Google Drive is a file storage and synchronization service by Google that was released on April 24, 2012. Google Drive is now the home of Google Docs, a suite of productivity applications, that offer collaborative editing on documents, spreadsheets, presentations, and more. Rumors about Google Drive began circulating as early as March 2006.

Google Drive gives all users 5 GB of cloud storage to start with. A user can get additional storage, which is shared between Picasa and Google Drive, from 25 GB up to 16 TB through a paid monthly subscription plan ($2.49 US per month for 25 GB).

4. Box

Box Inc. (formerly Box.net) is an online file sharing and Cloud content management service for enterprise companies.
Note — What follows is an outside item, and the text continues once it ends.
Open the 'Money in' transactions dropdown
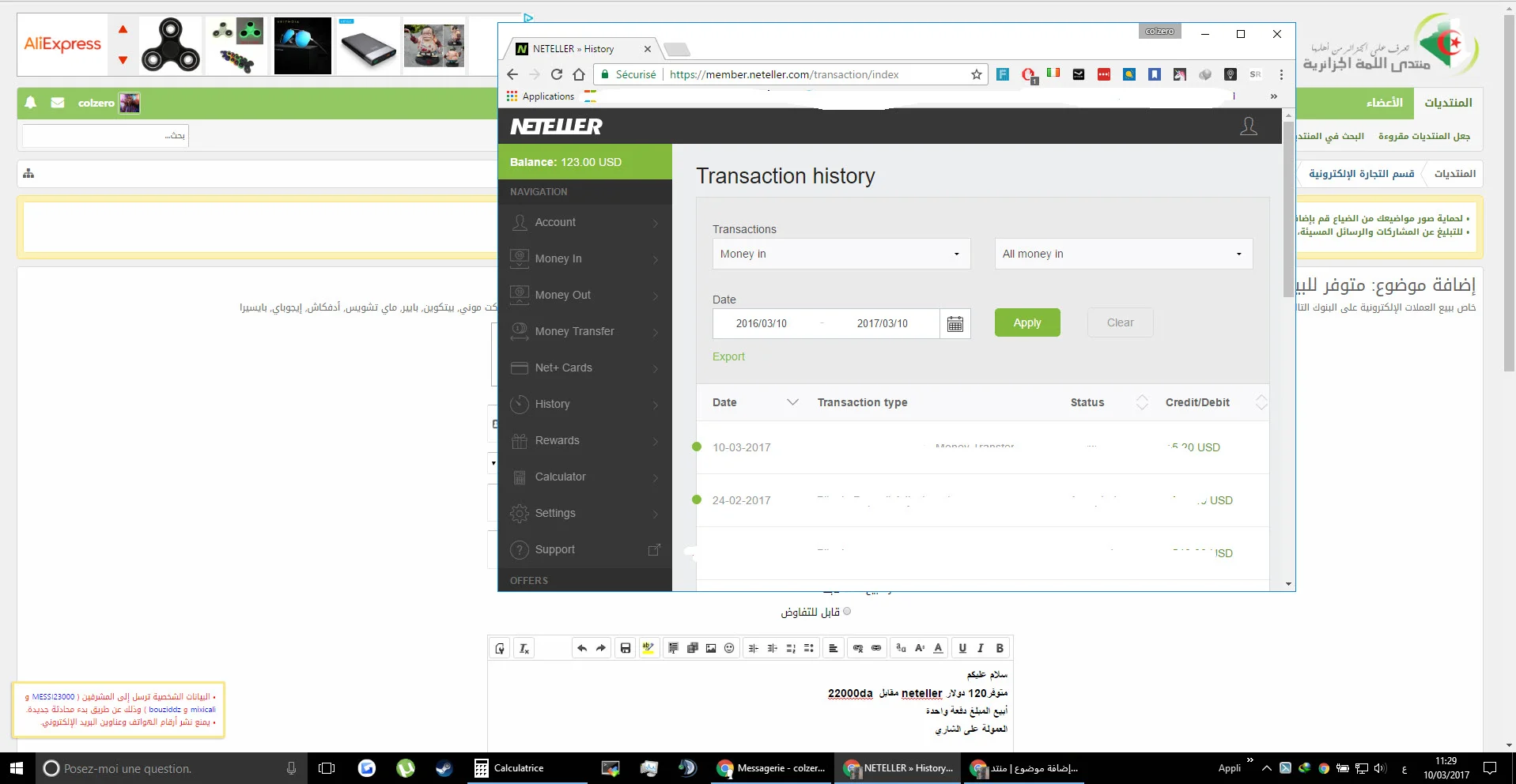The width and height of the screenshot is (1516, 784). [x=841, y=254]
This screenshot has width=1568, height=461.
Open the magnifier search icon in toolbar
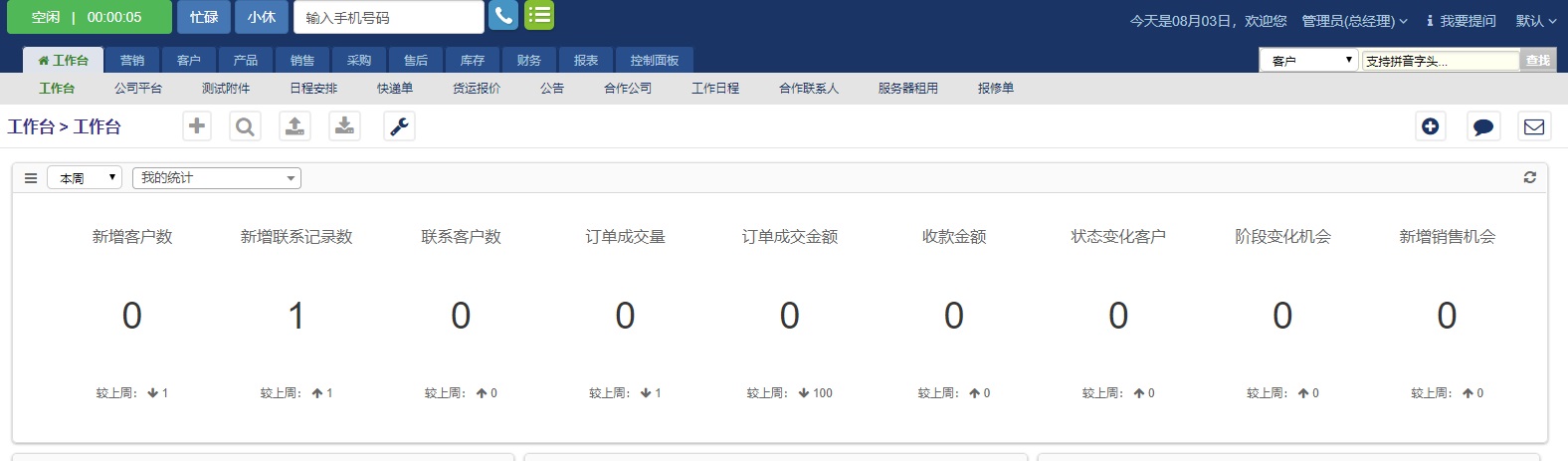pos(245,126)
The company has adopted a freemium business model, and provides 5 GB of free storage for personal accounts. A mobile version of the service is available for Android, BlackBerry, iPhone, iPad, WebOS, and Windows Phone devices. The company is based in Los Altos, California.

5. MediaFire

MediaFire is a free file and image hosting web site that started in 2005 and is located in Shenandoah, Texas, United States. MediaFire include 50 GB of cloud storage and a limit of 200 MB per file (250 GB of storage and 4GB of file size limit for Pro users and 1000 GB of storage and 10 GB of file size limit for Business users).MediaFire provides users with the ability to create image galleries from folders of images and view and share common document, presentation, and spreadsheet file types inside the web browser. MediaFire's free account service does not require download activity in order to preserve files, and is thus often suitable as a temporary or secondary backup solution although MediaFire does not officially support free data warehousing (long-term storage for inactive accounts).